Yahoo’s release of its financial outlook was designed to pump up investor confidence in the company as it seeks to stave off an offer from Microsoft. But will it backfire?
Yahoo March 18 said it expects to double cash flow over the next three years to $3.7 billion and post sales of $8.8 billion in 2010. TechCrunch pores over parts of the 35-page presentation here.
Equities analysts such as Citigroup Investment Research’s Mark Mahaney cheered the news, calling it a positive development in the wake of rising recessionary fears of weakness in online advertising.

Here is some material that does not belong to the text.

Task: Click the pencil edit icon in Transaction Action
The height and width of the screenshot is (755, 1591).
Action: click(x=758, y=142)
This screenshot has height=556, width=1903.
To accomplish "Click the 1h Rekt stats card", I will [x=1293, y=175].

He also suggested the plan, in which Yahoo hammers home the value of its brand, 477 million worldwide users, display ads and Yahoo Search, cash flow, and earnings potential, further underscores why Microsoft needs to buy the company to flip its Internet fortunes.

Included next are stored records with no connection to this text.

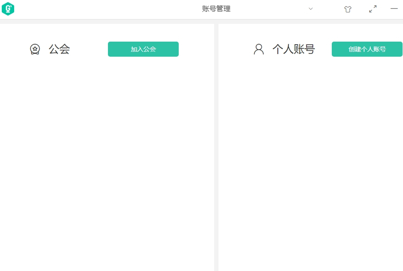Click the 公会 section heading
This screenshot has width=403, height=271.
(x=59, y=49)
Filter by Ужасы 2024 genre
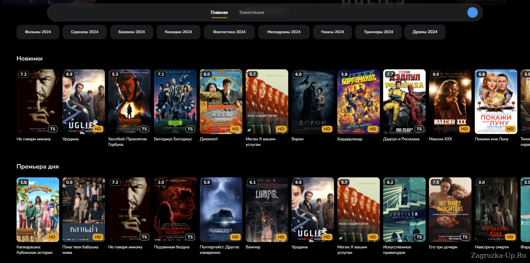Image resolution: width=530 pixels, height=263 pixels. click(x=332, y=32)
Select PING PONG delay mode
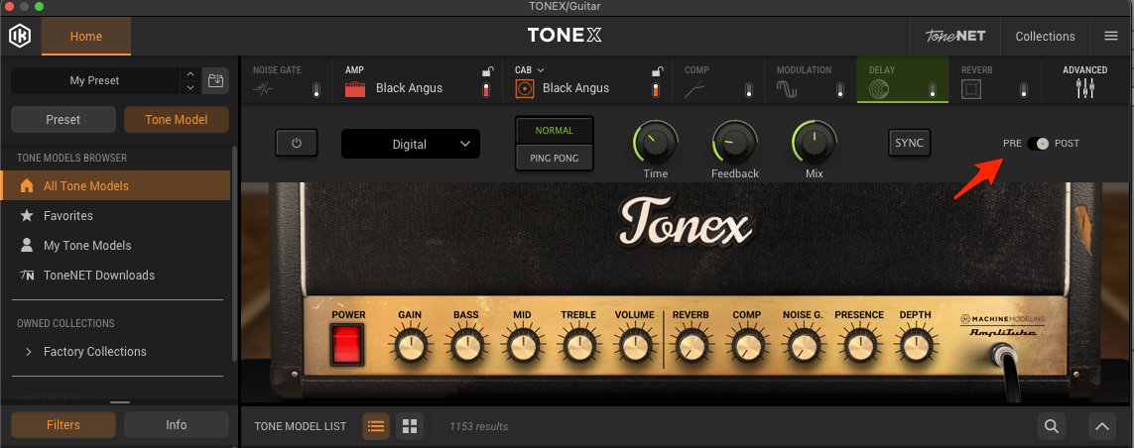 tap(555, 158)
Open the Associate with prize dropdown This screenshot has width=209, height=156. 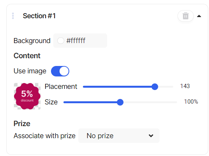coord(119,136)
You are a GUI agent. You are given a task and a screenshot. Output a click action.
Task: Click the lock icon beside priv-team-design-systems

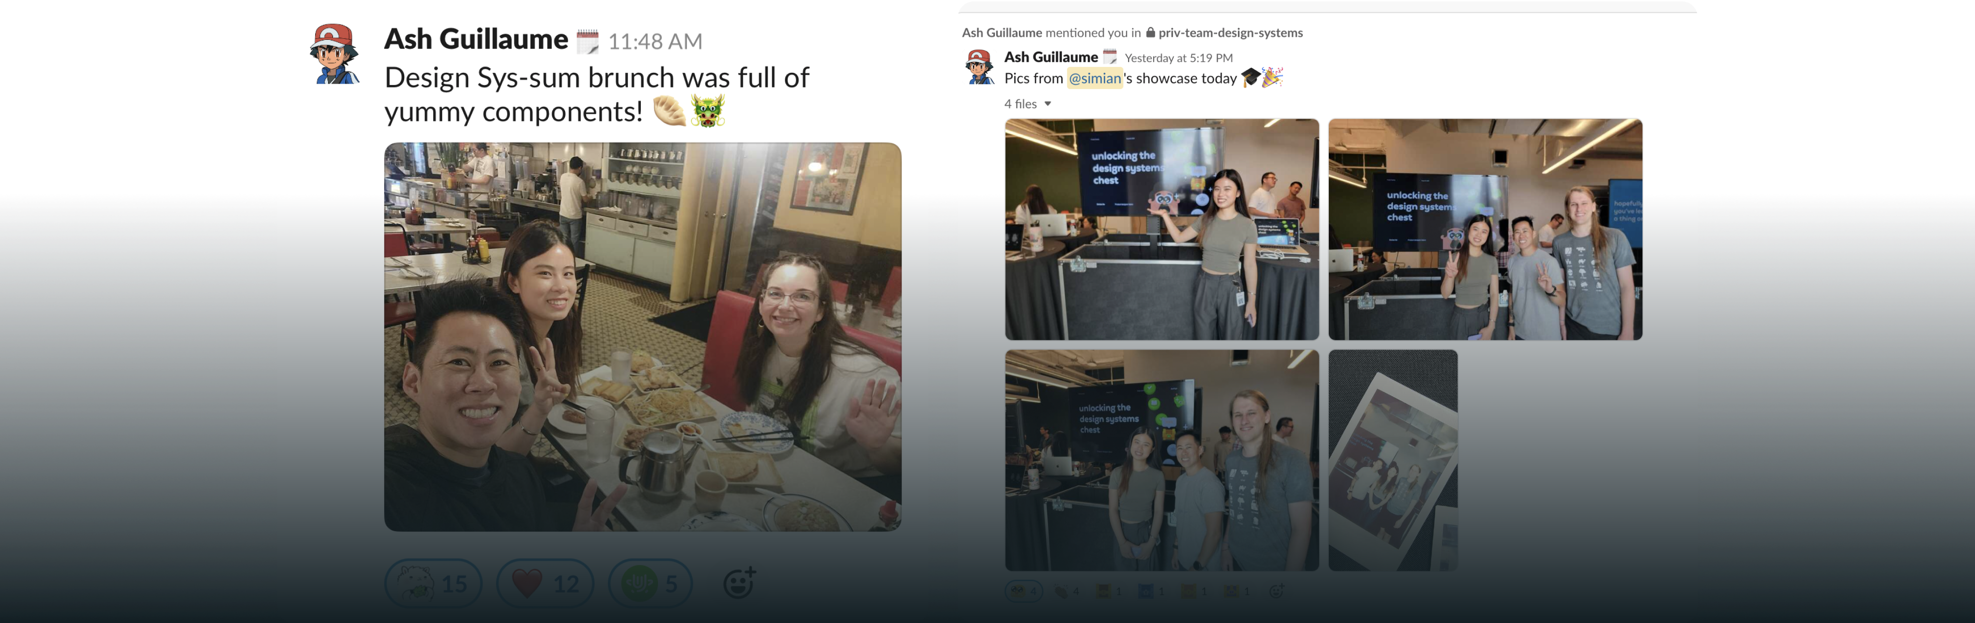[x=1150, y=32]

“We continue to view Yahoo’s strategic value to Microsoft as substantial and that buying Yahoo may be Microsoft’s ONLY game changing option in the Internet sector,” Mahaney wrote in a research note March 18. “Although we maintain the $31 target, we continue to believe [a] Yahoo sale to Microsoft [for more than the] initial $31 bid is the most likely outcome.”
Mahaney said that given Microsoft’s failure to cultivate an online business of scale, contributing to $1 billion in operating losses over the last year, Microsoft is very committed to buying its rival.
The idea is to close the chasm in search and online advertising with Google, which earned more than $16 billion in online advertising in 2007 thanks to its paid links program.
Microsoft is also concerned about Google’s increasingly popular Web applications business, which threatens Microsoft’s traditional Office and SharePoint packages.
Mahaney said that while Yahoo’s search monetization and display advertising are strong, he rates Yahoo as a hold and high risk due to the competition in online advertising and paid search from Google, Microsoft, AOL and others, declining search query market share, and downwardly revised partnership deal terms with partners such as AT&T.
Yahoo said in a statement its financial plan was presented to its board of directors in December, well before Microsoft offered to buy the company for $31 a share, or $44.6 billion, Feb. 1.
The deal, which Yahoo roundly rejected for undervaluing the company, is worth about $42 billion now as Microsoft is mulling a proxy fight.
The financial plan is a seed for investors, with whom Yahoo is meeting this week, according to the Wall Street Journal. Executives from Yahoo and Microsoft reportedly met last week in Silicon Valley to negotiate.
As part of its oft-uttered pledge to “evaluate all of its strategic alternatives to maximize value for Yahoo stockholders,” Yahoo has allegedly discussed deals with Google, MySpace and AOL but hasn’t come to terms with any of them.